Content starts

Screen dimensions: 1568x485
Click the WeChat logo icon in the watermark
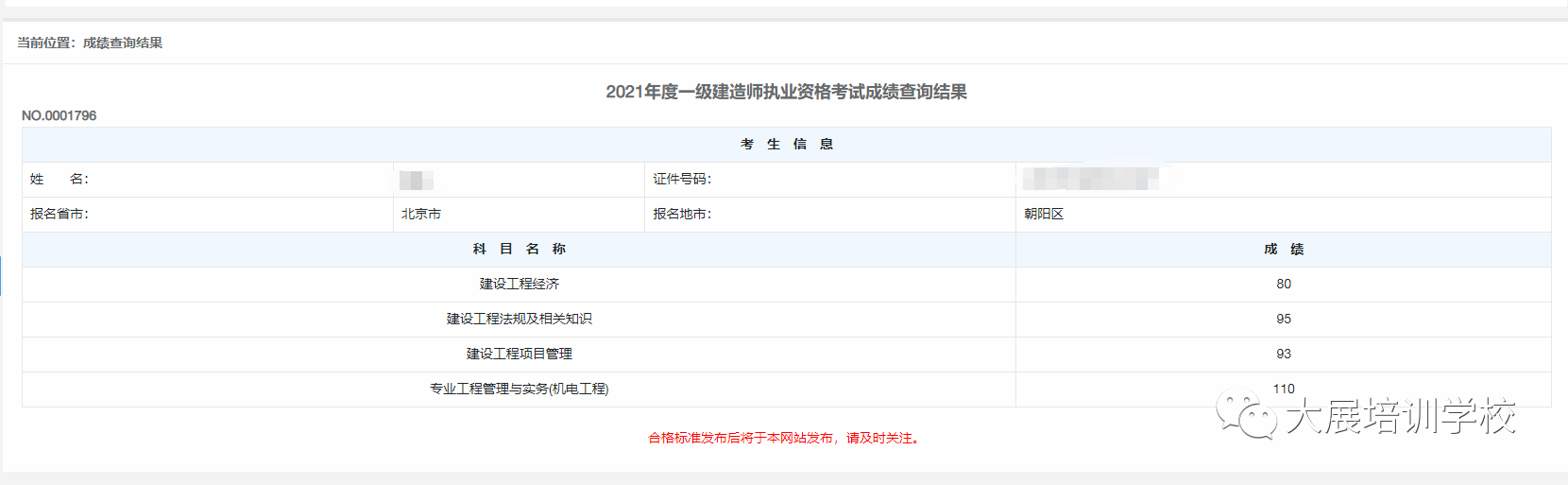click(1246, 416)
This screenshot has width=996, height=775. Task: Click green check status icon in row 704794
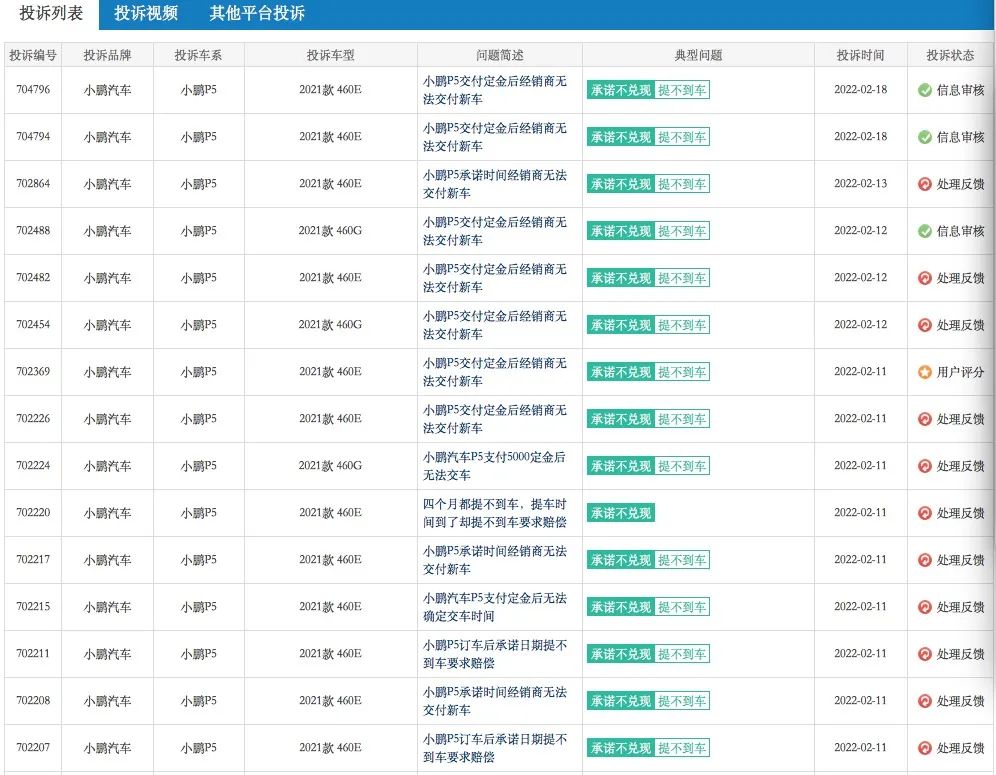click(925, 137)
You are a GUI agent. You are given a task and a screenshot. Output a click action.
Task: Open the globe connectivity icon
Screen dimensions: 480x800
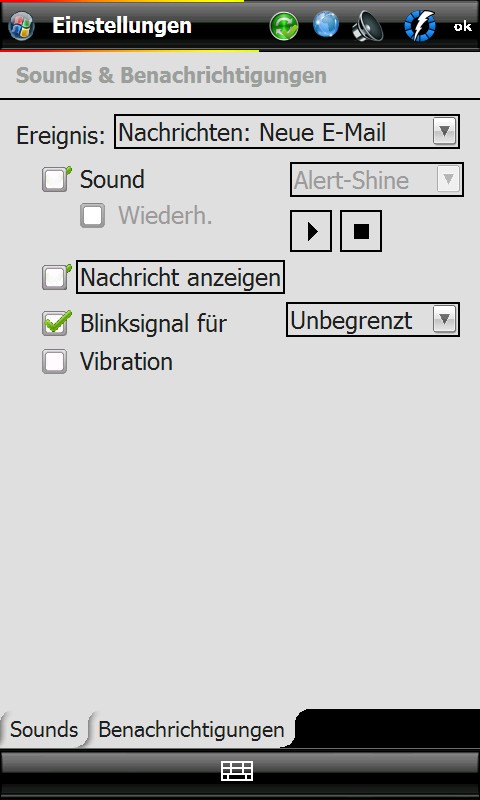(326, 24)
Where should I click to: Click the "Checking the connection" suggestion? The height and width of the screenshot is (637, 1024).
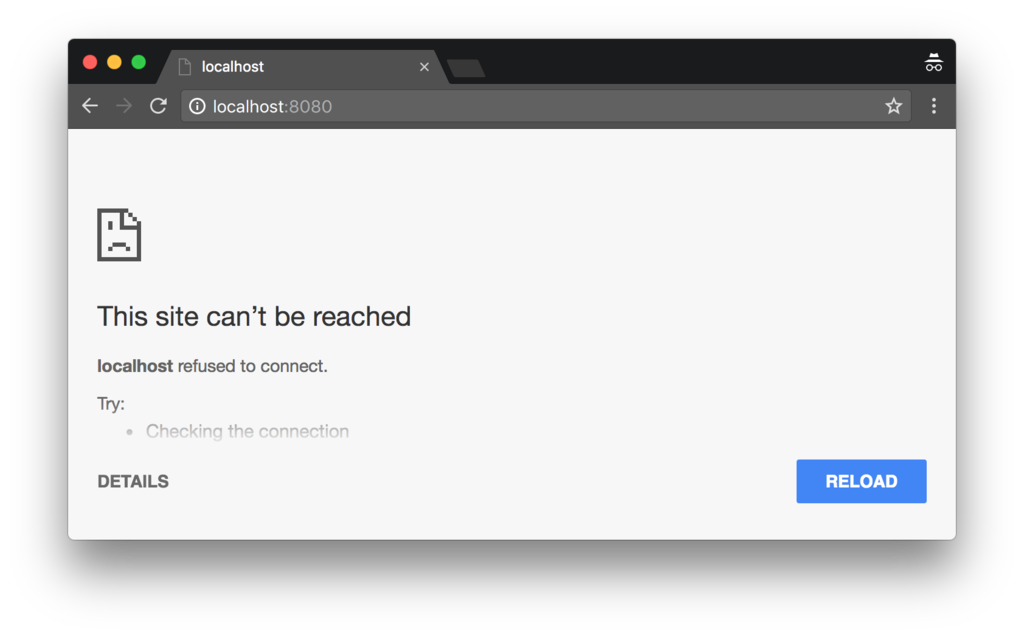248,431
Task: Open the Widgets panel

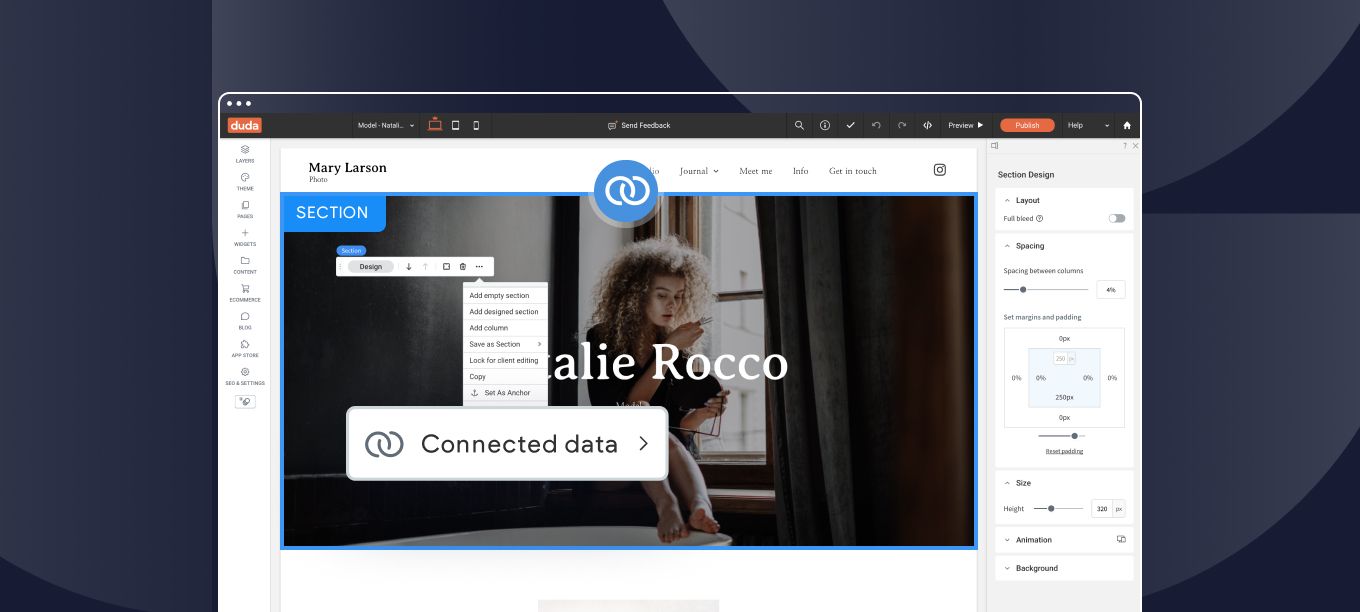Action: (x=245, y=237)
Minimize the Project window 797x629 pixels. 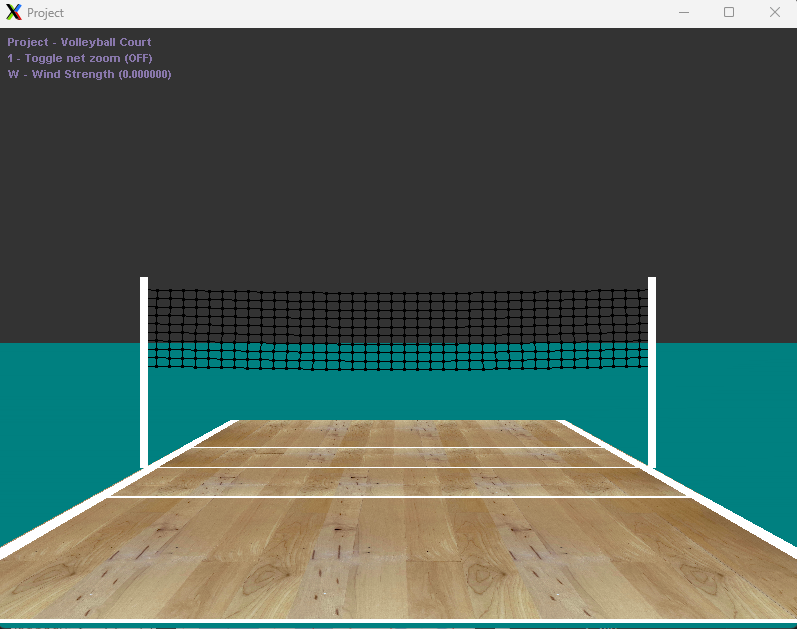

Content ends

◆ **Directions for this task**: The listing above should be returned word for word, with pictures omitted.

◆ **Answer to this exercise**:
Screen dimensions: 1568x485
Click the WeChat logo icon in the watermark
click(1246, 416)
This screenshot has width=996, height=775. Task: Click green check status icon in row 704794
click(925, 137)
You are a GUI agent. You are given a task and a screenshot. Output a click action.
Task: Open the globe connectivity icon
Screen dimensions: 480x800
(326, 24)
Where should I click to: Click the "Checking the connection" suggestion? The height and width of the screenshot is (637, 1024).
248,431
Task: Open the Widgets panel

Action: (x=245, y=237)
Minimize the Project window 797x629 pixels. 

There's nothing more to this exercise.